## TEXT ZUM LESEN
════════

Zum 1.8.2018 trat bei der Beklagten ein Haustarifvertrag in Kraft, der die Überführung der individuellen Entgelte der Beschäftigten in Entgeltgruppen vorsah, ferner eine gedeckelte Anpassung der Gehälter. Die Klägerin und A wurden in dieselbe tarifliche Entgeltgruppe überführt. Aufgrund der Deckelung wurde das Grundentgelt der Klägerin jedoch lediglich auf 3.620 Euro angehoben, das ihres Kollegen A aber auf 4.120 Euro.

Mit ihrer Klage verlangt die Klägerin von der Beklagten die Zahlung weiterer Vergütung in Höhe des Unterschiedsbetrags und meint, ihr stehe hinsichtlich des Grundentgelts dieselbe Vergütung zu, wie sie A erhalten habe. Sie übe gleichwertige Tätigkeiten aus und werde durch die geringere Entlohnung wegen ihres Geschlechts diskriminiert. Die Deckelungsregel im Tarifvertrag sei unwirksam, soweit damit die rechtswidrige Entgeltdiskriminierung verfestigt werde. Außerdem verlangt die Klägerin eine angemessene Entschädigung für die erlittene Diskriminierung. Die Beklagte ist der Ansicht, die höhere Vergütung des A beruhe auf den mit ihm geführten Vertragsverhandlungen und sei im Rahmen der Vertragsfreiheit zulässig. Der Tarifvertrag sei geschlechtsneutral ausgestaltet und diskriminiere die Klägerin nicht. Die Vorinstanzen haben die Klage abgewiesen (zuletzt LAG Sachsen 3.9.2021 – 1 Sa 358/19).

════════

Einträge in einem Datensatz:
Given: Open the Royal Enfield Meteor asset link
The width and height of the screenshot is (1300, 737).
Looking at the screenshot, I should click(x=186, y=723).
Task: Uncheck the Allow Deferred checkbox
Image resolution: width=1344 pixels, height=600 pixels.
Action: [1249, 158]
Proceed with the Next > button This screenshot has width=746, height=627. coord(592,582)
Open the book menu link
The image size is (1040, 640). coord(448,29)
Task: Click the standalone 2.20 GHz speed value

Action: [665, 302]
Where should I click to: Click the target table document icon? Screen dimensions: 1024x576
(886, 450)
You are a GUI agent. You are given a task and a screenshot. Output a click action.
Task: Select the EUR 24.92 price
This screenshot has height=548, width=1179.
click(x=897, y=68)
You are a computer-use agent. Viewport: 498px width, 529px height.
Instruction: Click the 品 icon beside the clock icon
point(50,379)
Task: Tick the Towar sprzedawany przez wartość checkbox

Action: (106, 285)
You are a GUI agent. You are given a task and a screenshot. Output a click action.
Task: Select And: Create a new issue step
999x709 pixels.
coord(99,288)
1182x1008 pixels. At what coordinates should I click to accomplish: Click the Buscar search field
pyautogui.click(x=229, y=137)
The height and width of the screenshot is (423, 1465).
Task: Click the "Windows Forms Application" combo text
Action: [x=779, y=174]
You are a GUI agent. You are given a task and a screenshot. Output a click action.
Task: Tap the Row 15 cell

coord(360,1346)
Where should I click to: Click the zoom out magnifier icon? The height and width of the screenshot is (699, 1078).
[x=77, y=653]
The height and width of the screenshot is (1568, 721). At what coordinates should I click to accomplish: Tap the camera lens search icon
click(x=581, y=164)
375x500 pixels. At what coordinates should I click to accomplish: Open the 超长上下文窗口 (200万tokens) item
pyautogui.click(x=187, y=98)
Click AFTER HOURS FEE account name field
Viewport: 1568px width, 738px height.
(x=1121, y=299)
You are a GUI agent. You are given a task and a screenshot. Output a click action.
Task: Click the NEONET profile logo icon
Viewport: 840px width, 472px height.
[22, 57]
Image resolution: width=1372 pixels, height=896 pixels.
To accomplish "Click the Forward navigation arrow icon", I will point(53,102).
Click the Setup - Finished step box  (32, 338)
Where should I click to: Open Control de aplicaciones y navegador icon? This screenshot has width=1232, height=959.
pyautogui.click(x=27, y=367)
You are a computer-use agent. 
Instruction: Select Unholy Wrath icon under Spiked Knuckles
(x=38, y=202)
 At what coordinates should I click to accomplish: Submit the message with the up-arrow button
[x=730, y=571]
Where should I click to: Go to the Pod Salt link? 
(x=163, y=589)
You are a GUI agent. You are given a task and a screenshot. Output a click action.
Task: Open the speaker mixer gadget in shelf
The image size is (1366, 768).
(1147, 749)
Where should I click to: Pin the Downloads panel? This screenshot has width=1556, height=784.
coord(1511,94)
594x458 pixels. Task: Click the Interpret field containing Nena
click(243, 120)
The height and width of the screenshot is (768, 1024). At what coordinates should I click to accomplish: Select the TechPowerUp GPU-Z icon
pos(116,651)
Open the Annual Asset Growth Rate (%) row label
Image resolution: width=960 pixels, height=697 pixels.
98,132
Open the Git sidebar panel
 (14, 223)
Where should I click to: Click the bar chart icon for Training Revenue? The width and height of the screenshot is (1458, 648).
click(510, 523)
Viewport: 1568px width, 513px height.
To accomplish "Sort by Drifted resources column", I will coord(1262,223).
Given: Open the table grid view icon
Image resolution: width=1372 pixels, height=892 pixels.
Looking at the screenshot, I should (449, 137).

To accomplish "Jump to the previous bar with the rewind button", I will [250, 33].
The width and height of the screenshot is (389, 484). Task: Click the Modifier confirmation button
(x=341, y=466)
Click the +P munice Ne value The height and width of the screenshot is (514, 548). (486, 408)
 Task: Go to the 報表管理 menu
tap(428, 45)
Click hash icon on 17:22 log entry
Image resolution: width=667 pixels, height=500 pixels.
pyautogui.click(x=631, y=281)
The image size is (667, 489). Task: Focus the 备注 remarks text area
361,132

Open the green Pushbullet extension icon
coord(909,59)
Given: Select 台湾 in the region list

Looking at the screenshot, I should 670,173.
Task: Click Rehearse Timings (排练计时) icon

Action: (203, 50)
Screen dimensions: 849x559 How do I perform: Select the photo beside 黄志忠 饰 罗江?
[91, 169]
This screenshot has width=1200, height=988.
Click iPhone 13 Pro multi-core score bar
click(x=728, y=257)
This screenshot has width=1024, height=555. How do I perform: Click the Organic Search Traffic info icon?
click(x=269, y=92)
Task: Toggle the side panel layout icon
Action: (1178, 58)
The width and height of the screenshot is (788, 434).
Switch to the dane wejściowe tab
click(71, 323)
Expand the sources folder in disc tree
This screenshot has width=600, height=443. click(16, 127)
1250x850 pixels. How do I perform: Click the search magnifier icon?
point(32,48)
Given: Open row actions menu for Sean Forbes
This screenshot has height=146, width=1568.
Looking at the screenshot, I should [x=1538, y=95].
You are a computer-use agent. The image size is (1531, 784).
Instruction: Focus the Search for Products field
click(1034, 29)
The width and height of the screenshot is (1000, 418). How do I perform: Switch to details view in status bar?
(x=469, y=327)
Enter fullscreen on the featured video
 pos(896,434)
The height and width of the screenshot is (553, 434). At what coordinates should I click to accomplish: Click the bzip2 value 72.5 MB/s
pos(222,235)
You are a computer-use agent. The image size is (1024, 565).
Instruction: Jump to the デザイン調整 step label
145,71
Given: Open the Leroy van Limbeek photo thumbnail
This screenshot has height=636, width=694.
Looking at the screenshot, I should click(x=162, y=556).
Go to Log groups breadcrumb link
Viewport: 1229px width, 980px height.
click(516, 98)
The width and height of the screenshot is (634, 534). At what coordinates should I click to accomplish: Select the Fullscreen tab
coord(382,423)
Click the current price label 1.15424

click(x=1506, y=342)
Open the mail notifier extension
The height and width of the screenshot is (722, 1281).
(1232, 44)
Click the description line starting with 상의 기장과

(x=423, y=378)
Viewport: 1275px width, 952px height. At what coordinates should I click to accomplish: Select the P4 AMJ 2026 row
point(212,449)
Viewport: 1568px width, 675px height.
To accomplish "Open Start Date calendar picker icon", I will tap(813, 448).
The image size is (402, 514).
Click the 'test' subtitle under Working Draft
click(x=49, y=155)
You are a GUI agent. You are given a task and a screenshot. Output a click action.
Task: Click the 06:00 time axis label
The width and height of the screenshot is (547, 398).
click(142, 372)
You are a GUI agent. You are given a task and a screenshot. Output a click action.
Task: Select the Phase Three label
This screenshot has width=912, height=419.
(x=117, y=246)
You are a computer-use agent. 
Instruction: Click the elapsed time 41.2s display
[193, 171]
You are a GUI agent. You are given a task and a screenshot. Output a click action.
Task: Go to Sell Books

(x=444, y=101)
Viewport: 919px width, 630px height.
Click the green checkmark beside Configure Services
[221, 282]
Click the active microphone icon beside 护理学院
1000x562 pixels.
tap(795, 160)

════════

## WAS ZU TUN IST
Schreiben Sie aus dem Text zur Lohnklage den Abschnitt wortgetreu ab, der mit den Worten „Zum 1.8.2018 trat“ anfängt und mit „auf 4.120 Euro.“ aufhört.

## ERWARTETES ERGEBNIS
Zum 1.8.2018 trat bei der Beklagten ein Haustarifvertrag in Kraft, der die Überführung der individuellen Entgelte der Beschäftigten in Entgeltgruppen vorsah, ferner eine gedeckelte Anpassung der Gehälter. Die Klägerin und A wurden in dieselbe tarifliche Entgeltgruppe überführt. Aufgrund der Deckelung wurde das Grundentgelt der Klägerin jedoch lediglich auf 3.620 Euro angehoben, das ihres Kollegen A aber auf 4.120 Euro.